Yikes, this is messy. If Grok keeps getting 'adjusted' every time it steps on certain toes, it’s gonna lose all credibility. Hard to call it unbiased AI when the prompt keeps getting rewritten to fit a narrative.
Gemini making a Hamilton version of the founding fathers reflects "deep cultural problems" at Google, how exactly? I understand this became an article of faith among the basic-bitch counterwoke white dude set but do you think your readers belong to that odious group of morons and trolls?

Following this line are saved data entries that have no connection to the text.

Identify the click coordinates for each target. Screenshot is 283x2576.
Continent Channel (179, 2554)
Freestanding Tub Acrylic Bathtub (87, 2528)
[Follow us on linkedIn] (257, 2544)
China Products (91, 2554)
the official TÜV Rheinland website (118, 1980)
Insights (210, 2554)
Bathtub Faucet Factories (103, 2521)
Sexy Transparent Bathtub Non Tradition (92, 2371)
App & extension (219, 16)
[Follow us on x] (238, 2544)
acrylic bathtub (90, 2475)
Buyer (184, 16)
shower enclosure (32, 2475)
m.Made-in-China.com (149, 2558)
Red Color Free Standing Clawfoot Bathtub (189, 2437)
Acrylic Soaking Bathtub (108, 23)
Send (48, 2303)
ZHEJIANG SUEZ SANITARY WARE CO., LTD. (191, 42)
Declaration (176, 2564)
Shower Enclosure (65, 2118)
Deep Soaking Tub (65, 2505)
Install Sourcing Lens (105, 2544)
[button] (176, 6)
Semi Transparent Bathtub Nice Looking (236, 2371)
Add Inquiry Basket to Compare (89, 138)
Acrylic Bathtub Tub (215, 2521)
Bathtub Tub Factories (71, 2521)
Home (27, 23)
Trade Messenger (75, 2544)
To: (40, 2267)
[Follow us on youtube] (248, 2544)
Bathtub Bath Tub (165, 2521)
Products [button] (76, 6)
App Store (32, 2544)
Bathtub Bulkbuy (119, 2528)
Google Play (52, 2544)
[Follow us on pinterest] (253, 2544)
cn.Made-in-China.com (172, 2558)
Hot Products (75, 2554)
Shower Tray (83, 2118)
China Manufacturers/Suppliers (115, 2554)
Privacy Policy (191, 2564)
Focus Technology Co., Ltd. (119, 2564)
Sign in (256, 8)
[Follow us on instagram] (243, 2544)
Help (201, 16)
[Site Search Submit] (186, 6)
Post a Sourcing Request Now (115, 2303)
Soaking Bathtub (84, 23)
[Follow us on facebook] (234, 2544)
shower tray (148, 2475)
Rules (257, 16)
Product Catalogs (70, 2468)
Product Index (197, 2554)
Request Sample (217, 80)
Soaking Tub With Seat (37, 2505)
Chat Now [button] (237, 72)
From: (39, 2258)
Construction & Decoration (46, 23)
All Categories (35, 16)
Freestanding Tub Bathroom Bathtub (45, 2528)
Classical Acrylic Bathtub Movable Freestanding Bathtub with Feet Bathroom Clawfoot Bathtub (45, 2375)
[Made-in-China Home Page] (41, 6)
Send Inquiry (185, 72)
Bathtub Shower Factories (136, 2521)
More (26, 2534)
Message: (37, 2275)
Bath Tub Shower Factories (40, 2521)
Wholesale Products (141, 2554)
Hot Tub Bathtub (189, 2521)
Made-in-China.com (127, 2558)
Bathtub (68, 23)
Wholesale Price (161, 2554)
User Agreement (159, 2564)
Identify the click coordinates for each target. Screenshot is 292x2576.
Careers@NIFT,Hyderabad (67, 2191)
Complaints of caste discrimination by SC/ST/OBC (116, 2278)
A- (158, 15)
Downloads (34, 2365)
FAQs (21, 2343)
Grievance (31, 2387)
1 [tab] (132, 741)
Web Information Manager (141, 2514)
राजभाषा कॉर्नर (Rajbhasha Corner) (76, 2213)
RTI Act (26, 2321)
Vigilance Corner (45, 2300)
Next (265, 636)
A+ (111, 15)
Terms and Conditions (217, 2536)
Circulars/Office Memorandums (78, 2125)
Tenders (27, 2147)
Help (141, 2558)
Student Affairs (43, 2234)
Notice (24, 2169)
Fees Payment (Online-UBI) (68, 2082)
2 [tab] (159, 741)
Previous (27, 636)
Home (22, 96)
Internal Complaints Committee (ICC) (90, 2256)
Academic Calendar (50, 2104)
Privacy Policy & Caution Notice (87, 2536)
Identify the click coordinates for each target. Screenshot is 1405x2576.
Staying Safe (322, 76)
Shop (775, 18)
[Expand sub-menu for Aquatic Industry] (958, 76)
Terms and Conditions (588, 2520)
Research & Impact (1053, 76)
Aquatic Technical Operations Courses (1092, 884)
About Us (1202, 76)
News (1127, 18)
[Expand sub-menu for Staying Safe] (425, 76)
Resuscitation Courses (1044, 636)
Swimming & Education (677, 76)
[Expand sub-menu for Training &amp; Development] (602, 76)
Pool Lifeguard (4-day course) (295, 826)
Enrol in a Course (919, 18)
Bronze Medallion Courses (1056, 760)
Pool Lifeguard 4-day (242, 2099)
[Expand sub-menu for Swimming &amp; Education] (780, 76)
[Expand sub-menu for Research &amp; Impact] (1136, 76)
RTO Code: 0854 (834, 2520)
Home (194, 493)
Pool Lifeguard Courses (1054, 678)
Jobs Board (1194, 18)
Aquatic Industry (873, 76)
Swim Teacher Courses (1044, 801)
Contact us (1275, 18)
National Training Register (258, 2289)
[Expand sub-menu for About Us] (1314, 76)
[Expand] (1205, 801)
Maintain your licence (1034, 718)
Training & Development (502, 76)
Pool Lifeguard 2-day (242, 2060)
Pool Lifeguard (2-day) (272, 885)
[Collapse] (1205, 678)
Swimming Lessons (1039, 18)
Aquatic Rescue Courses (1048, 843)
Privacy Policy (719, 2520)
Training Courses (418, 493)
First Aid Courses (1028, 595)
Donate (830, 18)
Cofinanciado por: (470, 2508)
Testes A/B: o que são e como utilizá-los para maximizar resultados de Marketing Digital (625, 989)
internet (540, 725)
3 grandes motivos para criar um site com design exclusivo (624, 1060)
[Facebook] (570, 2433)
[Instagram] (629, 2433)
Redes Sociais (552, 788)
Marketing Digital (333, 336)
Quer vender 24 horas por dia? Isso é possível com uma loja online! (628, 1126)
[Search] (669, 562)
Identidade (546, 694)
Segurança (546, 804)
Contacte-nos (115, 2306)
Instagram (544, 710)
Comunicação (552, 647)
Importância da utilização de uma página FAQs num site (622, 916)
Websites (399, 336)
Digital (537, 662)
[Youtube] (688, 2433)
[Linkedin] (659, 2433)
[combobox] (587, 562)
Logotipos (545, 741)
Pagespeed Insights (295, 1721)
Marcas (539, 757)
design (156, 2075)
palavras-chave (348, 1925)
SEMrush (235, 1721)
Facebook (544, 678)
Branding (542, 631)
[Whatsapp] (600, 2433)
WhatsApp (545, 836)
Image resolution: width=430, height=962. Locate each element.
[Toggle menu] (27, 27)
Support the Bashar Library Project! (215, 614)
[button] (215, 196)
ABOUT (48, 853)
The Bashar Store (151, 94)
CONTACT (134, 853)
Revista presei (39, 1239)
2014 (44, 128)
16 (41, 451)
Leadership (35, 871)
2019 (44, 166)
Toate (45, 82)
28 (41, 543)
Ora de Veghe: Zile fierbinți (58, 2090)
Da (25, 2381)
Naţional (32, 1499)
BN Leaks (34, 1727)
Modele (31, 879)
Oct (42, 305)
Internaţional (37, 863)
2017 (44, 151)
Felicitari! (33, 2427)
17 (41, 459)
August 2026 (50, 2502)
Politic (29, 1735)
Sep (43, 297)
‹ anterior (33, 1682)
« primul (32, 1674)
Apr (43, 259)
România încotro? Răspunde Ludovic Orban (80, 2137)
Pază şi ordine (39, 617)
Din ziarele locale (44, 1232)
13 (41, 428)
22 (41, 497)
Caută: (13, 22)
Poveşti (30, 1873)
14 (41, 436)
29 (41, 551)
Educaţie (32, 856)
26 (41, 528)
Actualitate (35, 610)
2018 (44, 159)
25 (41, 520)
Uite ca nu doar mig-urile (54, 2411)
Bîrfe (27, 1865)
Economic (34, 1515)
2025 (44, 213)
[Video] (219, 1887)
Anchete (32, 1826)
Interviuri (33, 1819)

err, i think he's pointing at the opposite phenomenon
the cultural problems are that google told their imagegen to try to make all images include examples of racial diversity
not that they failed to account for situations where this would piss off the woke and add exceptions, but that they went down that road at all
but i'm not actually sure, that's just how i read it
edit: or perhaps i actually misread your comment?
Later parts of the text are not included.